**À compléter**
- 1) Dans le texte sur les Archi-Fictions de Montréal, combien d'équipes participent à la première édition ?
- 2) Poursuivez, s'il vous plaît, le texte sur les Archi-Fictions de Montréal à partir de sa dernière ligne.

**Texte**
::::::::
Les Archi-Fictions (A+F) de Montréal est un événement qui explore les passerelles possibles entre la fiction littéraire et l’architecture. Pour cette première édition, six équipes formées d’un romancier et d’un architecte travaillent en duo à élaborer une ville invisible. Les architectes en font le rendu qui sera exposé en galerie, et les écrivains en tirent un récit. Les six textes inédits font l’objet d’un spectacle de lecture.
La formule de laboratoire appliqué, qui consiste à faire travailler par équipes de deux, et sur plusieurs mois, un romancier et un architecte, des créateurs forts et brillants mais de disciplines étrangères, a créé des rencontres clés, conduit à la création d’œuvres magnifiques, qui ne sont pas une fin en elles-mêmes, mais plutôt le début d’une grande aventure.
Les A+F est un événement phare, emblème des projets artistiques novateurs dont MONOPOLI (actuelle Maison de l’architecture du Québec) tire son caractère. Il insuffle un vent d’imagination et d’échanges pluridisciplinaires à des thématiques à portée universelle, même si elles concernent au plan du métier les… « aménagistes » professionnels.
Présentations des participants, des textes et installations :
EXTE avec Monique LaRue + Anne Cormier (Atelier Big City)
Dans la ville imaginée par Monique LaRue et Anne Cormier, il n’y a pas d’espaces intérieurs. La promenade est devenue culture dominante, vertu cardinale, au sein d’un réseau infini de routes et ruelles, et la vie en société se déroule en marchant à pied. Utopie suprême, où se cultivent les beautés nomades de la danse, de l’élégance en mouvement, et des langages multipliés, Exte ne connaît ni les portes, ni la jalousie, ni la possessivité, ni bien sûr la guerre. Mais à deux pas, une autre ville qui est son contraire, prisonnière d’un manteau de glace, couve le germe de l’anti-utopie…
L’installation : une base construite d’où s’élance au mur une image composite, de 8 pieds de haut, représentant un réseau de chemins vertigineux à multiples échappées, niveaux et horizons. Orange, bleu, rouge, les couleurs vives typiques de l’Atelier Big City, expriment l’optimisme de cette utopie.
VERS-VILLE avec Mathieu Arsenault + Philippe Lupien (Scheme consultants)
::::::::
**Données fournies**
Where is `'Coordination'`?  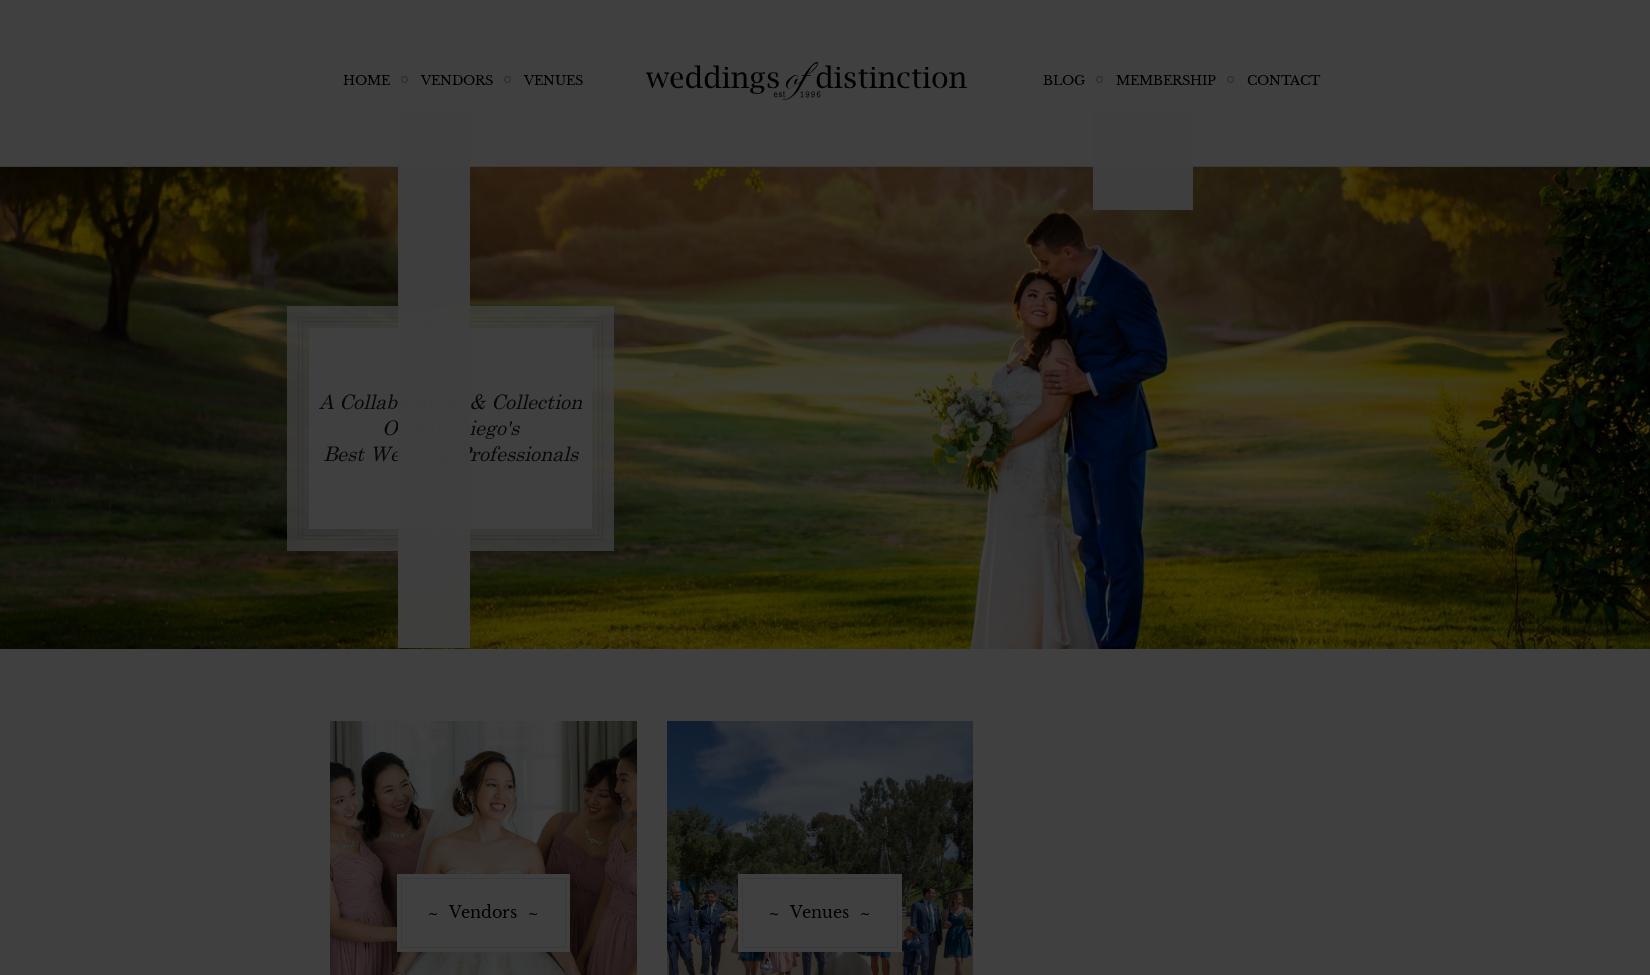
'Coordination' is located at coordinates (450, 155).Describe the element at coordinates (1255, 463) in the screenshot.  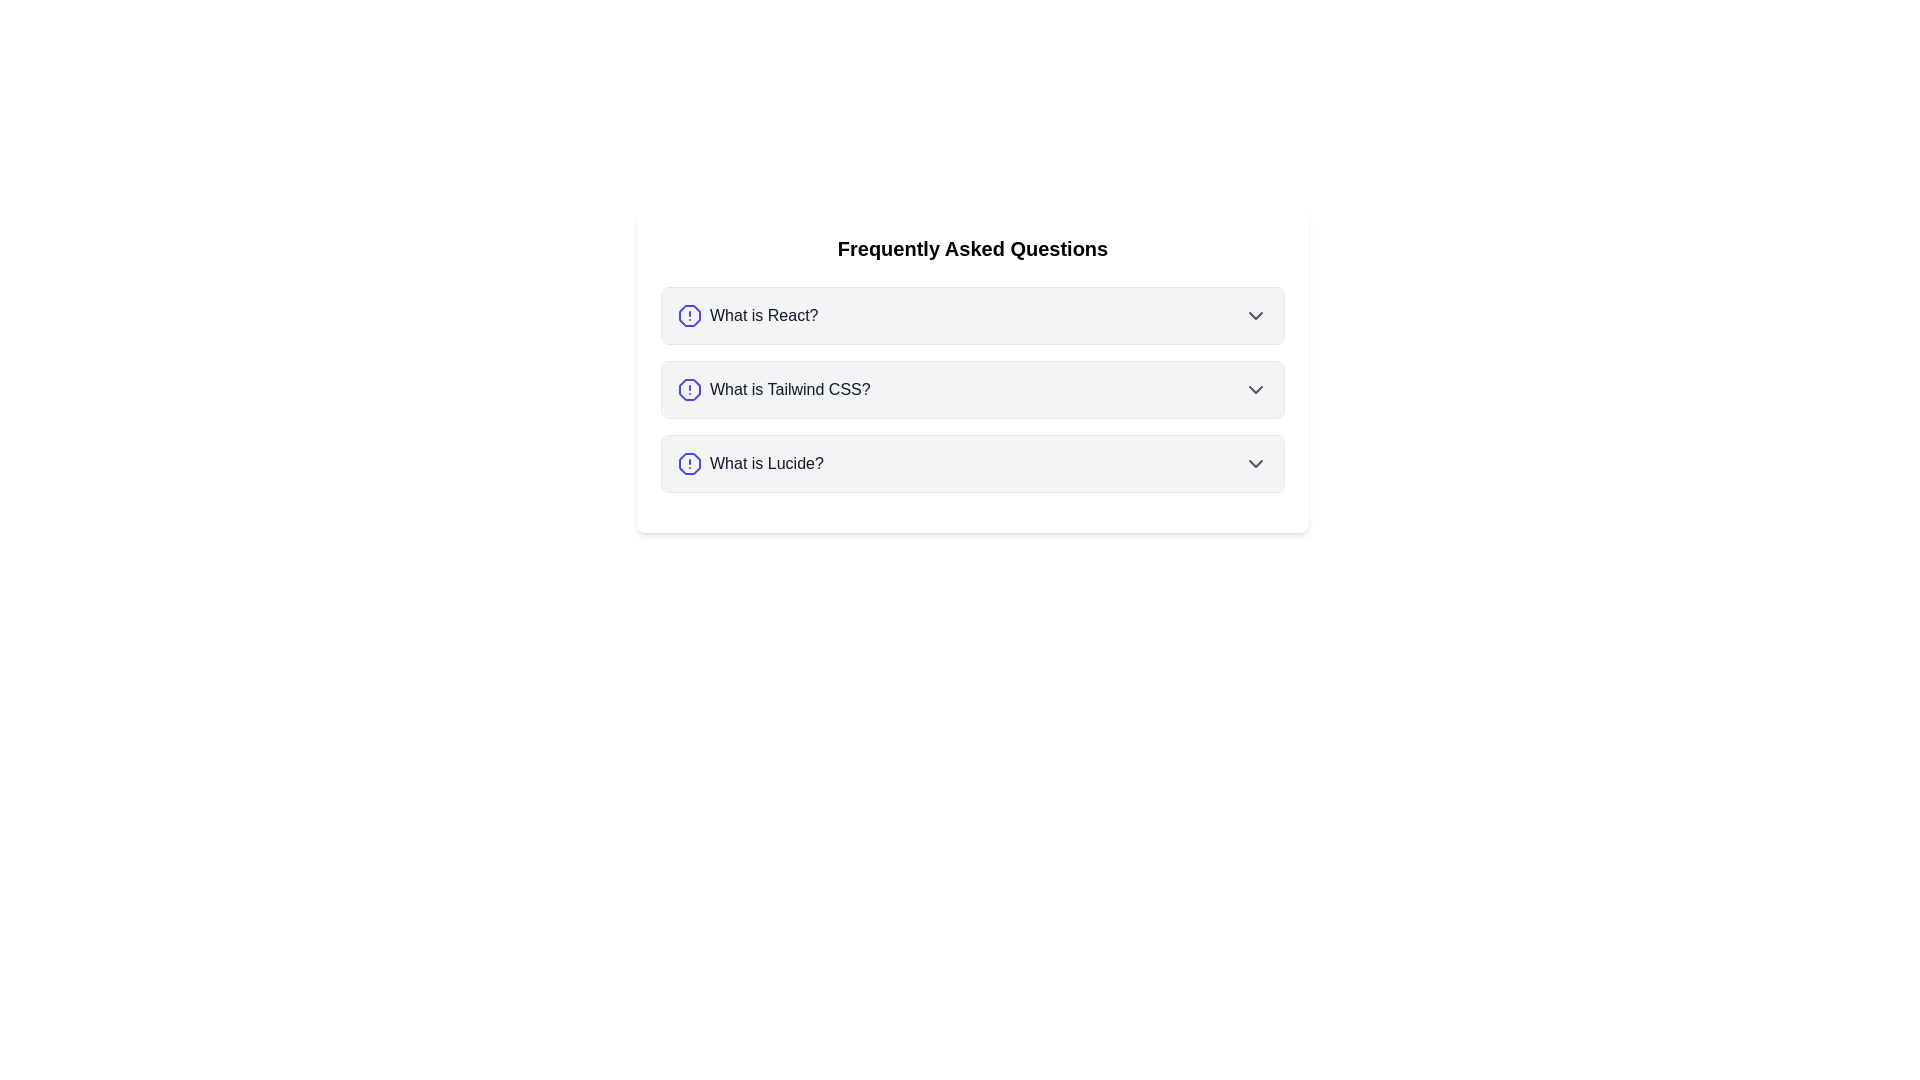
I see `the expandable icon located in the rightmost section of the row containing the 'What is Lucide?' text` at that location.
::::::::
**Les réponses**
- 1) Six équipes, chacune formée d'un romancier et d'un architecte.

- 2)
Dans la ville des signes de Mathieu Arsenault et Philippe Lupien, c’est le verbe qui a pris le pouvoir. Les mots et les phrases, la typographie et jusqu’à la matière textuelle vivent en telle symbiose avec la cité que les places et les avenues, et le flux de la circulation, sont dictés dans leur forme même par les règles de grammaire et de ponctuation. Paraphrase en sculpture du projet même des Archi-Fictions, Vers-ville est le résultat d’un échange rieur et bienheureux entre l’architecte et l’écrivain, et Mathieu Arsenault en raconte les péripéties dans sa «nouvelle» en forme d’échanges courriel entre lui-même et Philippe Lupien.
L’installation : sur une base évoquant la presse de Gutenberg, une souche d’arbre a été sculptée à partir d’une plaque typographique, avec une toupie industrielle reconditionnée spécifiquement pour le projet. Lorsqu’on s’en approche et la surplombe, le regard découvre une vaste cité grouillante de perspectives et de signes, entièrement construite au moyen de codes typographiques, lettres, ponctuation. Discours et ville, texte et maquette ne font plus qu’un.
DÉCADANSE avec Elisabeth Vonarburg + Peter Fianu (Atelier Braq)
La ville serait un Montréal du futur où la spécialisation des quartiers s’est rigidifiée en zones étanches, où les castes de la société se développent sans échange aucun avec leurs voisines, sous le pouvoir dominateur d’une hiérarchie implacable. Mais des bandes d’insoumis, les anarckers, perturbent les codes d’accès et tout le système des passages d’une zone à l’autre. Ce matin-là, un citoyen, pliant sous le poids de la routine, cette autre en chemin pour la zone «collège» et perdue dans ses pensées, se retrouvent dans une zone dont ils ignoraient l’existence. Alors, à l’échelle du quotidien au moins, les yeux se décillent et le pouvoir pourrait bien changer de camp…
L’installation : une grille évoquant une trame urbaine régulière couvre la vitrine de la façade de 600 cubes de mousse isolante bleue. De profil, c’est le relief d’une ville tentaculaire; de biais, on reconnaît une silhouette humaine. Ce jeu optique insiste sur le passage du dehors indiscipliné, au dedans réglementé, et sur la guerre perpétuelle entre le pouvoir à l’échelle macro… et les micro-ruses par lesquelles l’individu, l’humain, refait surface, à l’échelle de son quotidien, échappant aux mailles du filet.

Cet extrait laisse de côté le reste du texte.